Fakat roman(cın)ın saplanıp kaldığı "kurtuluş telaşı" içerisinde bu temaların değerlendirilemediğini gözlemlemek zor değil. Yazar, kendini ister istemez "TR distopyasının" içine sıkıştırdığı kahramanlarıyla özdeşleştirdiğinden olsa gerek, onları çok acele bir kurtuluşa vardırmaya çalışıyor, bir tür "hızlandırılmış Türkiye simülasyonu"na sokarak. Oysa kurtuluş o kadar kolay değil, çizgisel değil bir kere: Boş umutlar, farklı taktikler, ileri sıçramalar ve geri gidişler, iktidarın içinde ve halkın arasında kendi doğalarına özgü çatışmalar, ayrılıklar. Yazar en küçük olayların bile mikroskopik detaylarını bulup çıkarırken bu simülasyon hızlandırma esnasında o kadar çok detayı kaybediyor ki, kötüler de iyiler de çok stereotipik kalıyor. 

(Bu noktada şöyle sorulabilir: Etrafımıza baktığımızda, söz gelimi takıntılı olduğu eski sevgilisine "Ya benimsin ya kara toprağın" diyen potansiyel katil erkekler görmüyor muyuz ki, bu karakterin aynısına bir romanda rastladığımızda "stereotipik" deyip geçiyoruz? 

Cevap şöyle olmalı: Evet görüyoruz, ama sanatta bunun tekrarını değil, bir alt detay seviyesinde bu adamın yaşadığı çelişkileri, çakılı kaldığı travmaları, kadın düşmanlığının metastaz yaptığı başka alanları görmek de istiyoruz, tek boyutlu olmasıyla yetinemiyoruz.)

***

Bu yüzden, dedim kitabı bitirdikten sonra bir özeleştiri de vererek, belki de yazarlar üzerindeki "politik ol, sorumluluk al!" baskısını biraz gevşetmeliyiz. Bırakalım bize hayata (ve elbette ki siyasete de) dair gözlem ve önerilerini bambaşka zamanlara, kişilere, coğrafyalara bakarak da anlatabilsinler. "Hep bugüne dair" olma arzusu, bugünü ıskalatıyor işte, belli ki.

Bu nedenle belki de Türkiye'nin bir "depremler ülkesi" olduğunu artık kabul etmeli ve depremle yaşamaya alışmalıyız. Depremden değil, bizi depreme karşı yine güçlü kılacak başka şeylerden, mesela doğadan, mimariden söz açmalıyız. 
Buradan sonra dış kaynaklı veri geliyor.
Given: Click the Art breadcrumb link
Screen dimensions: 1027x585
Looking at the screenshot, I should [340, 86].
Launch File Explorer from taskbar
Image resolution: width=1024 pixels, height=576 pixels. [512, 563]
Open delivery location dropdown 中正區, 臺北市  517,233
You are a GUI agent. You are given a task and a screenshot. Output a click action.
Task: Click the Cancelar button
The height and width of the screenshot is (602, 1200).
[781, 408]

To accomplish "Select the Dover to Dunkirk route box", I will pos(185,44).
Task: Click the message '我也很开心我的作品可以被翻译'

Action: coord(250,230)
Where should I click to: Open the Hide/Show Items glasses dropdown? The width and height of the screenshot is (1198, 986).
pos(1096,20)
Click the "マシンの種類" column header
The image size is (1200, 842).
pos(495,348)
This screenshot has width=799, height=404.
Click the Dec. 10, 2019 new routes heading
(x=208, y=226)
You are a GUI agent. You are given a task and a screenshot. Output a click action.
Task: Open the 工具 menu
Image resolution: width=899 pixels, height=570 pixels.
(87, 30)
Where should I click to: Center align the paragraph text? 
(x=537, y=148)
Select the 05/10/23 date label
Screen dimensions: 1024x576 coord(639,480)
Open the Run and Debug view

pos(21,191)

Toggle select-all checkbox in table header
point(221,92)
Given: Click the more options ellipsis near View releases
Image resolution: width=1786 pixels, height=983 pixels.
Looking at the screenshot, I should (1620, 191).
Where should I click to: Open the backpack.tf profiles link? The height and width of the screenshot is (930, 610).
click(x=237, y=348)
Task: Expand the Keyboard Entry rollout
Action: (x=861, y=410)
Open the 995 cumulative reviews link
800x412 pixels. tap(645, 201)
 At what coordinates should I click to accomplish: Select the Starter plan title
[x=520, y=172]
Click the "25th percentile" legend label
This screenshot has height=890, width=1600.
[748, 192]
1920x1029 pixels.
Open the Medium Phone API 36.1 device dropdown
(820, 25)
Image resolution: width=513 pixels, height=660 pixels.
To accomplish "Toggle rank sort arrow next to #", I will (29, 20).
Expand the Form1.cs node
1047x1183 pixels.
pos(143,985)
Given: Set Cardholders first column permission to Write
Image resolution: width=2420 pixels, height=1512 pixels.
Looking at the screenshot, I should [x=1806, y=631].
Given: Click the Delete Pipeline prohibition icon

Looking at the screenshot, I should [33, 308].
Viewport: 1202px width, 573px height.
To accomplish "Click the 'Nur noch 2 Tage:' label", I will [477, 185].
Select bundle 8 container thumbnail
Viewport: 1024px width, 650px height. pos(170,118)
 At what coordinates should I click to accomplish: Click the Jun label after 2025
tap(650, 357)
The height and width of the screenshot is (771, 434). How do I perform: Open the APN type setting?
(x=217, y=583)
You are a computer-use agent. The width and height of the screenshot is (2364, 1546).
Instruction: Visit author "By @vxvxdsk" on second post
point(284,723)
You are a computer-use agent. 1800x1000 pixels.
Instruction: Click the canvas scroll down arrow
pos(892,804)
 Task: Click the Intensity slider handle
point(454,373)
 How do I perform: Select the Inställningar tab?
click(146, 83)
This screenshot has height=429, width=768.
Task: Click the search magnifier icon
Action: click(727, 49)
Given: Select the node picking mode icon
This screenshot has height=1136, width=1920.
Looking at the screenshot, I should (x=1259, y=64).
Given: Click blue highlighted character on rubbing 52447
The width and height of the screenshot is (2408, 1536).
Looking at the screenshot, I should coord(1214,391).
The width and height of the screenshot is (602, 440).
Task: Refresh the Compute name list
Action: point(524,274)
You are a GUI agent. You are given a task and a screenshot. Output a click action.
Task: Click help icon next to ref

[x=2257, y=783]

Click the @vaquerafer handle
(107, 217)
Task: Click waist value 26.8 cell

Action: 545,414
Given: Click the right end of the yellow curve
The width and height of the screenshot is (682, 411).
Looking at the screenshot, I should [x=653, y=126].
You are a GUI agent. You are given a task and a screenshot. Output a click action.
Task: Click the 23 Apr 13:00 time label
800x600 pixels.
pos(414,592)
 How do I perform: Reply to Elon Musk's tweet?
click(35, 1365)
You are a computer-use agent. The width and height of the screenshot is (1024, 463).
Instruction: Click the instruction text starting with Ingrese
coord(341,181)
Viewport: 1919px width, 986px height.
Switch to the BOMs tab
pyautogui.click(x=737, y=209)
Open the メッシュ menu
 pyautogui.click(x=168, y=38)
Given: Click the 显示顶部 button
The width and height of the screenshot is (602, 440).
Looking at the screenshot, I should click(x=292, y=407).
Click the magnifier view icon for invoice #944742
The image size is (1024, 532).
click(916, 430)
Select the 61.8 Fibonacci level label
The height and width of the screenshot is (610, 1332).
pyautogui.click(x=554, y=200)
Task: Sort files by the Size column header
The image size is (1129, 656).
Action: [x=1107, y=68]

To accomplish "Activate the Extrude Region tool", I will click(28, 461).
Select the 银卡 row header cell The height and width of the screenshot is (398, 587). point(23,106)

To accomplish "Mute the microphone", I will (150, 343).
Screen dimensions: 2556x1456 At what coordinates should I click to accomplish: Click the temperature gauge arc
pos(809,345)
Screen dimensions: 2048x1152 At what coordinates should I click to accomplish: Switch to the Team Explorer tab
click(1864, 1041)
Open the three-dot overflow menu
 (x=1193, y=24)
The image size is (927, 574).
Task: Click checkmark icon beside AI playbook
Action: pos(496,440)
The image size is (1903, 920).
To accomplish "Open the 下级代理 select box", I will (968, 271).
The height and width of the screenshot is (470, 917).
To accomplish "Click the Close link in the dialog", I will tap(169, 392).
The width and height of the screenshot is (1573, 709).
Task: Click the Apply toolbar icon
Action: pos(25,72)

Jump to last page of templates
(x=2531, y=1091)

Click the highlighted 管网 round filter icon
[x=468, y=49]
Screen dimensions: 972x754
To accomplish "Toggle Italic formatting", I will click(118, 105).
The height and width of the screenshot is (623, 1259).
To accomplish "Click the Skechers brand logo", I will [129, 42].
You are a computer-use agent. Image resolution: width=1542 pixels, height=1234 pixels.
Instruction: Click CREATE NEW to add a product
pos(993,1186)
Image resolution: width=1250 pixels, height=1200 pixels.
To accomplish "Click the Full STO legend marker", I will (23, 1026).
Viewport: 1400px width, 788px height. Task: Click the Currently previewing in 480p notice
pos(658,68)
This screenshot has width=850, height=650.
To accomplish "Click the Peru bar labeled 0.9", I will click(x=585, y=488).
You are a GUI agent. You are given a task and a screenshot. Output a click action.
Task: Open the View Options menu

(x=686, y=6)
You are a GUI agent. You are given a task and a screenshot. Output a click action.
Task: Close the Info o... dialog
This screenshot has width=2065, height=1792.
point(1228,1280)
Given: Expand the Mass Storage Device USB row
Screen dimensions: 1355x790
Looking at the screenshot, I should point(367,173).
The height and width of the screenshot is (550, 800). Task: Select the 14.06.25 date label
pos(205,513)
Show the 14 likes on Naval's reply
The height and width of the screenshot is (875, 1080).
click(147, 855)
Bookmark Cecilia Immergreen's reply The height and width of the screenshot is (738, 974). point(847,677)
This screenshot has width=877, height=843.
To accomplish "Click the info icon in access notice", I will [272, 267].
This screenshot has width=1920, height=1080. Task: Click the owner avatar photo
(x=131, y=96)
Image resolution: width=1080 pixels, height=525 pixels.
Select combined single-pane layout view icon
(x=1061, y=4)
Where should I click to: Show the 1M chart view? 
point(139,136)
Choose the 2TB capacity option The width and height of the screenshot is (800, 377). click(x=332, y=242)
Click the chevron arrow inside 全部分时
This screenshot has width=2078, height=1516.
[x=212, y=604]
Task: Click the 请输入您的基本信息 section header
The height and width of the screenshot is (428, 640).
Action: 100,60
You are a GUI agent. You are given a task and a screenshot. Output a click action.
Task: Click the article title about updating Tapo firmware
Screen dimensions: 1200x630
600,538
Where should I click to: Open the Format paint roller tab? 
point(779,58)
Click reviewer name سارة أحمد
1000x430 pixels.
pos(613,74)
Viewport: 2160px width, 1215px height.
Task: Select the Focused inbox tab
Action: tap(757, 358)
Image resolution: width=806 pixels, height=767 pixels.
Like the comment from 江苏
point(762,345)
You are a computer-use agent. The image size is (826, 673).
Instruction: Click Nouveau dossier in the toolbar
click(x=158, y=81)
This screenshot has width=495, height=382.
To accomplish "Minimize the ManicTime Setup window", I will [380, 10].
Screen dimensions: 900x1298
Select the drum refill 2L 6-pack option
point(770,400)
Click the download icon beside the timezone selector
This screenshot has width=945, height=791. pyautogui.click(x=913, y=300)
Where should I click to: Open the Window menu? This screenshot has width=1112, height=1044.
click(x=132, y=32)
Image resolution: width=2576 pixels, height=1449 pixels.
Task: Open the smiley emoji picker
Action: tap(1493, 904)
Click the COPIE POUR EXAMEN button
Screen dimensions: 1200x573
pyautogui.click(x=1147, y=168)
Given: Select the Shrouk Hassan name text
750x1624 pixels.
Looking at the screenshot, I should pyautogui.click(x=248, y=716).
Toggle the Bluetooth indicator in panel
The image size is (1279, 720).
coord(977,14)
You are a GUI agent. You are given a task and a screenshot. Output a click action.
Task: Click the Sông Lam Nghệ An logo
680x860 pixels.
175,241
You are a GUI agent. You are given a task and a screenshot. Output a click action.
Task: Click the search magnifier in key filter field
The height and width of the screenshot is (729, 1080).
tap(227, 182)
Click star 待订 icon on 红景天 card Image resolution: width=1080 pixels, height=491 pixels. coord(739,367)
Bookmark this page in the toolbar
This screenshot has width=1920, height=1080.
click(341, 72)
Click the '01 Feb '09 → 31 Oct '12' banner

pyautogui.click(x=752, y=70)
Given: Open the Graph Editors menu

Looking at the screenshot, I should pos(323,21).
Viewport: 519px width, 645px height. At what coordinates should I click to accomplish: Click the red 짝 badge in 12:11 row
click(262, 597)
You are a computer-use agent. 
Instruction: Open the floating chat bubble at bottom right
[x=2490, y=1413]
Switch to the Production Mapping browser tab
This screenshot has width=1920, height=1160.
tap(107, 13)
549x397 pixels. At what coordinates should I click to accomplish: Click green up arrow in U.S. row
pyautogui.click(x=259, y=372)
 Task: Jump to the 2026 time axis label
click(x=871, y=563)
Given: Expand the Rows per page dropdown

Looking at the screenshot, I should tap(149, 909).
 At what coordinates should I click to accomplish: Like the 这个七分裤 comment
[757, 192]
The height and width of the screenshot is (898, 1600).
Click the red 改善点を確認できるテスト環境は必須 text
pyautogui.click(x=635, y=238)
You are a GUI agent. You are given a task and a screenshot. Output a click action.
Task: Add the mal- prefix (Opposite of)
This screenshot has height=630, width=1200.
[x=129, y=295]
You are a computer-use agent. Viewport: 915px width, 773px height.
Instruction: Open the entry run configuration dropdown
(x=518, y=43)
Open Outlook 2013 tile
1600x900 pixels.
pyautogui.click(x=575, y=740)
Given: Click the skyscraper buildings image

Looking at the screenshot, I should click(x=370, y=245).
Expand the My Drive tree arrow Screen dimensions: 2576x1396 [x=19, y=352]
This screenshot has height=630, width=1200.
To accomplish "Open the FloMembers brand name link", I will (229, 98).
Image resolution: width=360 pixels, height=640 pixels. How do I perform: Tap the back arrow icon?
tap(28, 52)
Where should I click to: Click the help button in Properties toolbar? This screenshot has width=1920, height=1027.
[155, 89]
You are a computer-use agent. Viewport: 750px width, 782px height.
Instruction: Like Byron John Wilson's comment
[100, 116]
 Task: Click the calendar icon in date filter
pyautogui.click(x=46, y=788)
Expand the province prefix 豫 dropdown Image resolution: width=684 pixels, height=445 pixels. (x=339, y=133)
Ben Aslı Biçen'i tabii ki yine de okumaya devam edeceğim, böyle güçlü bir dille kolay kolay karşılaşılmıyor. Ve umarım kurtuluş telaşımızın bir nebze olsun azaldığı günler yakındır da, bir gün başyapıtını da okuyabilirim. En güzel Aslı Biçen kitabı, henüz yazılmadı.


*Kitabın ilk baskı tarihi 2008, yazı boyunca "Bugünün TR'si" vs. derken bu 12 yıllık sapmanın farkındayım elbette. Fakat romanda Türkiye'ye dair tespitlerin sadeliği 2008 ve 2020 yılları arasında bir fark arama gayretini boşa düşürüyor. Bazı makro-politik dertlerimiz ezelden çözümsüz olduğundan, bu roman söz gelimi 1946 Türkiyesinde de yazılmış olabilirdi.